Entries on where items appear:
───

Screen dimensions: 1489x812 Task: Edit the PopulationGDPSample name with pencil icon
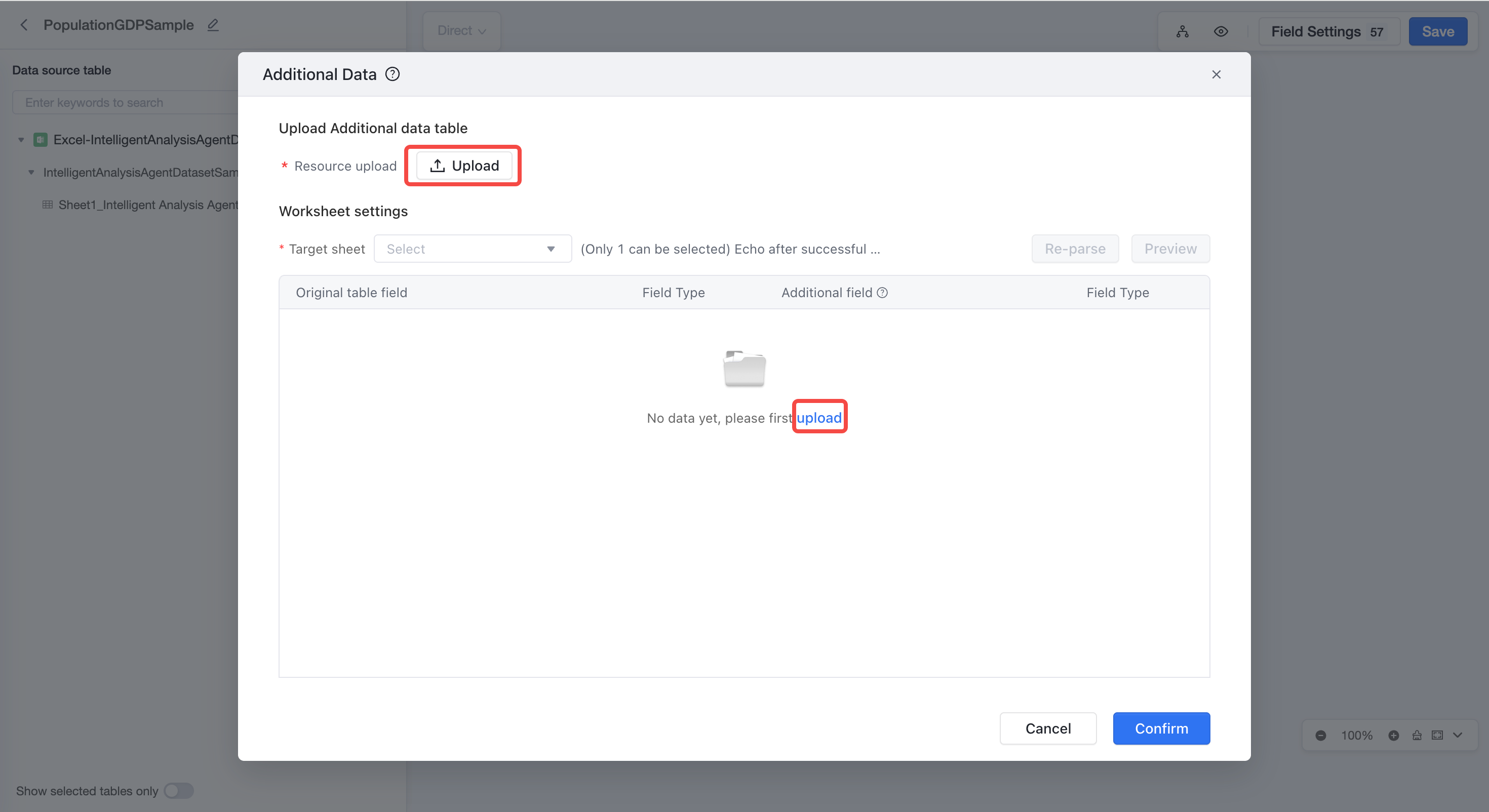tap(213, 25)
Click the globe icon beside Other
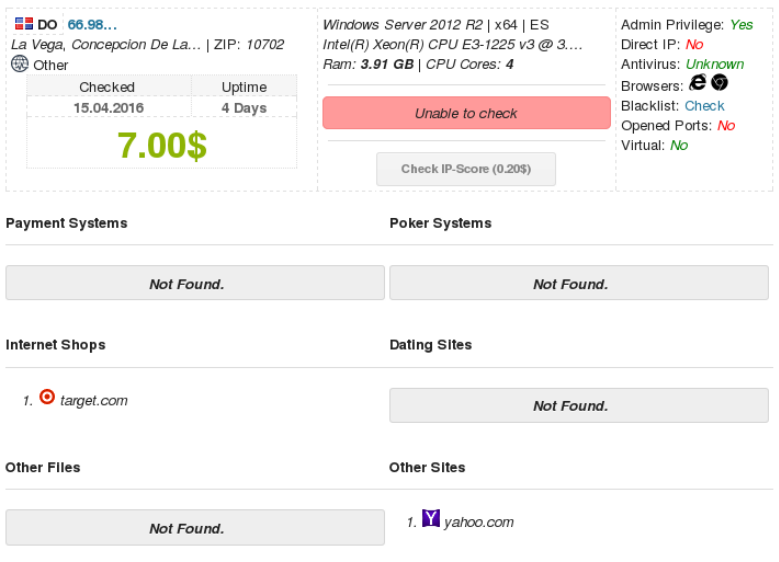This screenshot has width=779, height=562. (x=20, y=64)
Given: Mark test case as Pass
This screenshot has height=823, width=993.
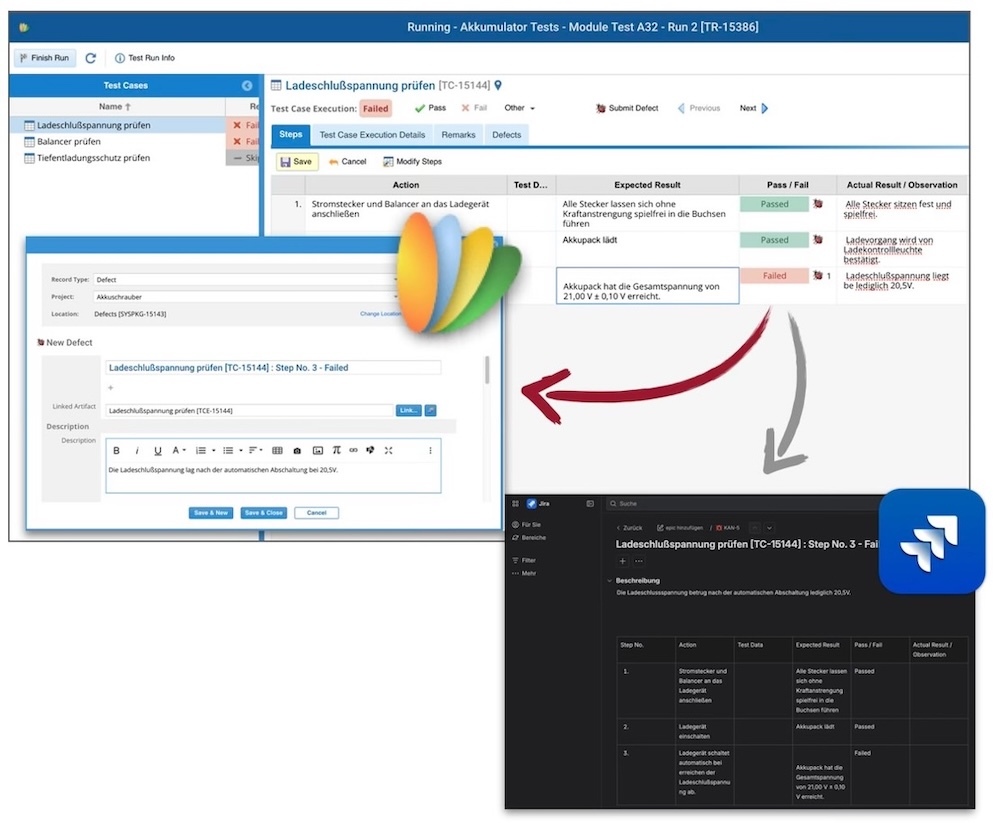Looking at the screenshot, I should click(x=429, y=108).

───

Short problem: Put each line of the material above into a Markdown table with the columns "Row" and "Line," numbering the rows and skipping blank lines. Leave the pictures out of the answer.

Right answer:
| Row | Line |
|---|---|
| 1 | Screen dimensions: 1489x812 Task: Edit the PopulationGDPSample name with pencil icon |
| 2 | tap(213, 25) |
| 3 | Click the globe icon beside Other |
| 4 | This screenshot has width=779, height=562. (x=20, y=64) |
| 5 | Given: Mark test case as Pass |
| 6 | This screenshot has height=823, width=993. |
| 7 | Looking at the screenshot, I should click(x=429, y=108). |